■ Supplied data
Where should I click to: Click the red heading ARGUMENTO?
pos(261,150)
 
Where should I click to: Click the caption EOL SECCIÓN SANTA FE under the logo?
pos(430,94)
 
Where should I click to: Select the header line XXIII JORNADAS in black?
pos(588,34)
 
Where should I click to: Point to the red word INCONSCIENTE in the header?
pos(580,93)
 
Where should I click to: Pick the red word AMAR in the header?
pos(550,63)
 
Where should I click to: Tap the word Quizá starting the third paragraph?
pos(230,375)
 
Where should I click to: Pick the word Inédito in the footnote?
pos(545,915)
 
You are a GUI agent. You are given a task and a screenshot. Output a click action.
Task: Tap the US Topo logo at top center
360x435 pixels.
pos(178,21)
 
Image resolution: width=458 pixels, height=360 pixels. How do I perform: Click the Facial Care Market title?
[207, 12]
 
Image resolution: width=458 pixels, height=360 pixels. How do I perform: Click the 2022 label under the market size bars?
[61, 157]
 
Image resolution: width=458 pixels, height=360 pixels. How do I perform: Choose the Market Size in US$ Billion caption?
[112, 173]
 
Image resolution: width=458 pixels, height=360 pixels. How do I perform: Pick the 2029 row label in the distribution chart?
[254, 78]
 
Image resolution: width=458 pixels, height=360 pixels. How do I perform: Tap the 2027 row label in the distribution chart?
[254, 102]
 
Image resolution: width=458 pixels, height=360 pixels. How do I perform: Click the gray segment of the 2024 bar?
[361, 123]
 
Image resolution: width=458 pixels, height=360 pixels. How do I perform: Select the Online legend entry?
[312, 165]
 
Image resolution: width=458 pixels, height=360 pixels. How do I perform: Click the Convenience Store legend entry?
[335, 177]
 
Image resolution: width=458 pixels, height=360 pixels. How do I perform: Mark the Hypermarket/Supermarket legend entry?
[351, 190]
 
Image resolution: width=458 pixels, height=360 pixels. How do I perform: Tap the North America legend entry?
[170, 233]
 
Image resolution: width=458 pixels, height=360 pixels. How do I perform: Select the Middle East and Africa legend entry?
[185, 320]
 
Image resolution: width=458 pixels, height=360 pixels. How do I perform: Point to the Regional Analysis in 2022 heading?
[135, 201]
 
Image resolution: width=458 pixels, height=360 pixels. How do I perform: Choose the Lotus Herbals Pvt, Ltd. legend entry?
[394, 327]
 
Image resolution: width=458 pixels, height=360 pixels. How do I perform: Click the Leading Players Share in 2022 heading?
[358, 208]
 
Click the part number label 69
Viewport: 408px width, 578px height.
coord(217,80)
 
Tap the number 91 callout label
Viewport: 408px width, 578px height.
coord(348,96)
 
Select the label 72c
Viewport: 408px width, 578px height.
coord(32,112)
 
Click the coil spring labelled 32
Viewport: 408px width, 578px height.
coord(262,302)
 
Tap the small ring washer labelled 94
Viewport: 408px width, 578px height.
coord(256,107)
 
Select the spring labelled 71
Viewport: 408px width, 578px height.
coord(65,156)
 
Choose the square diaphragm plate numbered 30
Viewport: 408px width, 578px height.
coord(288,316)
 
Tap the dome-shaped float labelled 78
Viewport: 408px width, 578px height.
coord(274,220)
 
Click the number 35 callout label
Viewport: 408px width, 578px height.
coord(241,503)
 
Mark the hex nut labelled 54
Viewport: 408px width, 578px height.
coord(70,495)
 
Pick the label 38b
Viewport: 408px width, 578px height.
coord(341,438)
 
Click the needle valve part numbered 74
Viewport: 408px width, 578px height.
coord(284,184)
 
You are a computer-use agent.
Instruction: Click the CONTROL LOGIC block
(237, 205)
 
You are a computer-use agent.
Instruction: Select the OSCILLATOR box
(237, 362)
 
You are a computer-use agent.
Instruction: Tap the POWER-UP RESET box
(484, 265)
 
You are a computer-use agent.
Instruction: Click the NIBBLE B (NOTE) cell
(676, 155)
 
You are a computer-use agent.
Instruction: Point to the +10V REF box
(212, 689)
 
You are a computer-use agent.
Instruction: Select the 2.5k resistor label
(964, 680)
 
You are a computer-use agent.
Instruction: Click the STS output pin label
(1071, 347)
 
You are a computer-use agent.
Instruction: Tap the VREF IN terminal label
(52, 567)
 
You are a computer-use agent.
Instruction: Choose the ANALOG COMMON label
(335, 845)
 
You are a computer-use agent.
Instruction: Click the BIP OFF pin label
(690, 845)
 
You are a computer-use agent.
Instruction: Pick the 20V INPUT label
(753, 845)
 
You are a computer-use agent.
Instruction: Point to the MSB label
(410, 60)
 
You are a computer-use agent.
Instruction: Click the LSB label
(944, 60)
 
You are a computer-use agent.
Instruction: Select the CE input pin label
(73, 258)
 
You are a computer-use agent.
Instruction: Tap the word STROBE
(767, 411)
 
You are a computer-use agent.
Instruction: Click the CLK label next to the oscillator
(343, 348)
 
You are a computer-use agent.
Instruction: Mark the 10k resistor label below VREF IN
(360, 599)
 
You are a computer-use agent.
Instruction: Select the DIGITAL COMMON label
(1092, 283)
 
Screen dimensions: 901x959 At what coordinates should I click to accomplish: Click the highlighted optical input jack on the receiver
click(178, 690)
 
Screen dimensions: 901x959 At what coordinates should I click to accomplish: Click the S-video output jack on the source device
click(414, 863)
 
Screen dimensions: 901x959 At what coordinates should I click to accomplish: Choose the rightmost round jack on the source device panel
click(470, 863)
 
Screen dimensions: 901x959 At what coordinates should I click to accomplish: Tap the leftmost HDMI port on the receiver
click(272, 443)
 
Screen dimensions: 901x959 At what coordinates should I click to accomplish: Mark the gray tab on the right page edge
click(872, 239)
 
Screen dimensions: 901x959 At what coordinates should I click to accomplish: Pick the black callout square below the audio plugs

■ Set problem
Could you rewrite every line of the data above as a numbered list, leaving out the blank lines?

■ Task answer
1. Where should I click to: Click the red heading ARGUMENTO?
2. pos(261,150)
3. Where should I click to: Click the caption EOL SECCIÓN SANTA FE under the logo?
4. pos(430,94)
5. Where should I click to: Select the header line XXIII JORNADAS in black?
6. pos(588,34)
7. Where should I click to: Point to the red word INCONSCIENTE in the header?
8. pos(580,93)
9. Where should I click to: Pick the red word AMAR in the header?
10. pos(550,63)
11. Where should I click to: Tap the word Quizá starting the third paragraph?
12. pos(230,375)
13. Where should I click to: Pick the word Inédito in the footnote?
14. pos(545,915)
15. You are a GUI agent. You are given a task and a screenshot. Output a click action.
16. Task: Tap the US Topo logo at top center
17. 360x435 pixels.
18. pos(178,21)
19. Image resolution: width=458 pixels, height=360 pixels. How do I perform: Click the Facial Care Market title?
20. [207, 12]
21. Image resolution: width=458 pixels, height=360 pixels. How do I perform: Click the 2022 label under the market size bars?
22. [61, 157]
23. Image resolution: width=458 pixels, height=360 pixels. How do I perform: Choose the Market Size in US$ Billion caption?
24. [112, 173]
25. Image resolution: width=458 pixels, height=360 pixels. How do I perform: Pick the 2029 row label in the distribution chart?
26. [254, 78]
27. Image resolution: width=458 pixels, height=360 pixels. How do I perform: Tap the 2027 row label in the distribution chart?
28. [254, 102]
29. Image resolution: width=458 pixels, height=360 pixels. How do I perform: Click the gray segment of the 2024 bar?
30. [361, 123]
31. Image resolution: width=458 pixels, height=360 pixels. How do I perform: Select the Online legend entry?
32. [312, 165]
33. Image resolution: width=458 pixels, height=360 pixels. How do I perform: Click the Convenience Store legend entry?
34. [335, 177]
35. Image resolution: width=458 pixels, height=360 pixels. How do I perform: Mark the Hypermarket/Supermarket legend entry?
36. [351, 190]
37. Image resolution: width=458 pixels, height=360 pixels. How do I perform: Tap the North America legend entry?
38. [170, 233]
39. Image resolution: width=458 pixels, height=360 pixels. How do I perform: Select the Middle East and Africa legend entry?
40. [185, 320]
41. Image resolution: width=458 pixels, height=360 pixels. How do I perform: Point to the Regional Analysis in 2022 heading?
42. [135, 201]
43. Image resolution: width=458 pixels, height=360 pixels. How do I perform: Choose the Lotus Herbals Pvt, Ltd. legend entry?
44. [394, 327]
45. Image resolution: width=458 pixels, height=360 pixels. How do I perform: Click the Leading Players Share in 2022 heading?
46. [358, 208]
47. Click the part number label 69
48. Viewport: 408px width, 578px height.
49. coord(217,80)
50. Tap the number 91 callout label
51. Viewport: 408px width, 578px height.
52. coord(348,96)
53. Select the label 72c
54. Viewport: 408px width, 578px height.
55. coord(32,112)
56. Click the coil spring labelled 32
57. Viewport: 408px width, 578px height.
58. coord(262,302)
59. Tap the small ring washer labelled 94
60. Viewport: 408px width, 578px height.
61. coord(256,107)
62. Select the spring labelled 71
63. Viewport: 408px width, 578px height.
64. coord(65,156)
65. Choose the square diaphragm plate numbered 30
66. Viewport: 408px width, 578px height.
67. coord(288,316)
68. Tap the dome-shaped float labelled 78
69. Viewport: 408px width, 578px height.
70. coord(274,220)
71. Click the number 35 callout label
72. Viewport: 408px width, 578px height.
73. coord(241,503)
74. Mark the hex nut labelled 54
75. Viewport: 408px width, 578px height.
76. coord(70,495)
77. Pick the label 38b
78. Viewport: 408px width, 578px height.
79. coord(341,438)
80. Click the needle valve part numbered 74
81. Viewport: 408px width, 578px height.
82. coord(284,184)
83. You are a computer-use agent.
84. Instruction: Click the CONTROL LOGIC block
85. (237, 205)
86. You are a computer-use agent.
87. Instruction: Select the OSCILLATOR box
88. (237, 362)
89. You are a computer-use agent.
90. Instruction: Tap the POWER-UP RESET box
91. (484, 265)
92. You are a computer-use agent.
93. Instruction: Click the NIBBLE B (NOTE) cell
94. (676, 155)
95. You are a computer-use agent.
96. Instruction: Point to the +10V REF box
97. (212, 689)
98. You are a computer-use agent.
99. Instruction: Select the 2.5k resistor label
100. (964, 680)
101. You are a computer-use agent.
102. Instruction: Click the STS output pin label
103. (1071, 347)
104. You are a computer-use agent.
105. Instruction: Tap the VREF IN terminal label
106. (52, 567)
107. You are a computer-use agent.
108. Instruction: Choose the ANALOG COMMON label
109. (335, 845)
110. You are a computer-use agent.
111. Instruction: Click the BIP OFF pin label
112. (690, 845)
113. You are a computer-use agent.
114. Instruction: Pick the 20V INPUT label
115. (753, 845)
116. You are a computer-use agent.
117. Instruction: Point to the MSB label
118. (410, 60)
119. You are a computer-use agent.
120. Instruction: Click the LSB label
121. (944, 60)
122. You are a computer-use agent.
123. Instruction: Select the CE input pin label
124. (73, 258)
125. You are a computer-use agent.
126. Instruction: Tap the word STROBE
127. (767, 411)
128. You are a computer-use agent.
129. Instruction: Click the CLK label next to the oscillator
130. (343, 348)
131. You are a computer-use agent.
132. Instruction: Mark the 10k resistor label below VREF IN
133. (360, 599)
134. You are a computer-use agent.
135. Instruction: Select the DIGITAL COMMON label
136. (1092, 283)
137. Screen dimensions: 901x959 At what coordinates should I click to accomplish: Click the highlighted optical input jack on the receiver
138. click(178, 690)
139. Screen dimensions: 901x959 At what coordinates should I click to accomplish: Click the S-video output jack on the source device
140. click(414, 863)
141. Screen dimensions: 901x959 At what coordinates should I click to accomplish: Choose the rightmost round jack on the source device panel
142. click(470, 863)
143. Screen dimensions: 901x959 At what coordinates should I click to accomplish: Tap the leftmost HDMI port on the receiver
144. click(272, 443)
145. Screen dimensions: 901x959 At what coordinates should I click to accomplish: Mark the gray tab on the right page edge
146. click(872, 239)
147. Screen dimensions: 901x959 At what coordinates should I click to accomplish: Pick the black callout square below the audio plugs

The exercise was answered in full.